Section 4.4. Building on DNS | Zero Configuration Networking: The Definitive Guide

4.4. Building on DNS

As early as the 1980s, AppleTalk had an effective service discovery mechanism. Many attempts have been made to replicate that on IP, but none have been a resounding success. Zeroconf took an unconventional approach to solving this problem. Rather than inventing an entirely new protocol from scratch, it built on an existing ubiquitous standard, DNS. A scalable service discovery mechanism needs to work both on small networks, operating peer-to-peer with no infrastructure, and on large networks, where peer-to-peer multicast would be too inefficient and, instead, service discovery data needs to be stored at some central aggregation point.
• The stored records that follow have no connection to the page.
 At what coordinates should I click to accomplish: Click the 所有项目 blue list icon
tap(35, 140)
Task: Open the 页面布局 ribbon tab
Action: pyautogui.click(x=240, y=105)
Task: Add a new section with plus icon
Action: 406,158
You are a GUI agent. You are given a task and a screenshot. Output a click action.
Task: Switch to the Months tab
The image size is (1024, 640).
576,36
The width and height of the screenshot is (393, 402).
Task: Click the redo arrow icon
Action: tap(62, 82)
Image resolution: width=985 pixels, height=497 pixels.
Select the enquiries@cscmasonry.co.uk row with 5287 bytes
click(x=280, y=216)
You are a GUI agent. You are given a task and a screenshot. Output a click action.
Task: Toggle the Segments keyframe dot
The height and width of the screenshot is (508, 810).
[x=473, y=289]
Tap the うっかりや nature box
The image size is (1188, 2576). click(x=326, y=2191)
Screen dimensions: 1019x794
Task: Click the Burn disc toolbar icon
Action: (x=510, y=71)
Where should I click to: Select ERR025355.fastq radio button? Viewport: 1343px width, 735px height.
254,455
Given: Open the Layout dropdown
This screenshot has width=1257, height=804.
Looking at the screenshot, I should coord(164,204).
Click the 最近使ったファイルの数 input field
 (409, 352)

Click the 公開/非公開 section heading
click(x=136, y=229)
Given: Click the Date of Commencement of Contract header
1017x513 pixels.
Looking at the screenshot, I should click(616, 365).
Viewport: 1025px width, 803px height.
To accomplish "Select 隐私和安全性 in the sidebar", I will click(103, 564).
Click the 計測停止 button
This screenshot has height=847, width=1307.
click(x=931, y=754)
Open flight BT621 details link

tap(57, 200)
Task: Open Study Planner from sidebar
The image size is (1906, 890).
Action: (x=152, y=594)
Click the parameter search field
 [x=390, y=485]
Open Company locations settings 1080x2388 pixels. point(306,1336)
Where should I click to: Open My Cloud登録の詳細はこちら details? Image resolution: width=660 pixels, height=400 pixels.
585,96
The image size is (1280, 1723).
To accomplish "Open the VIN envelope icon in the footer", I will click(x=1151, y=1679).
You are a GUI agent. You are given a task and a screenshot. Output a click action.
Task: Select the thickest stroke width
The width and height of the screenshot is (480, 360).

As pointed out in the Internet Draft on DNS Service Discovery, DNS and its related protocols already provide the properties we need:

Service discovery requires a central aggregation server: DNS already has one: it's called a DNS server.
Service discovery requires a service registration protocol: DNS already has one: it's called DNS Dynamic Update.
Service discovery requires a query protocol: DNS already has one: it's called DNS.
Service discovery requires security mechanisms: DNS already has security mechanisms: they're called DNSSEC.
Service discovery requires a multicast mode for ad-hoc networks: Zeroconf environments already require a multicast-based, DNS-like name lookup protocol for mapping hostnames to addresses, so it makes sense to let one multicast-based protocol do both jobs.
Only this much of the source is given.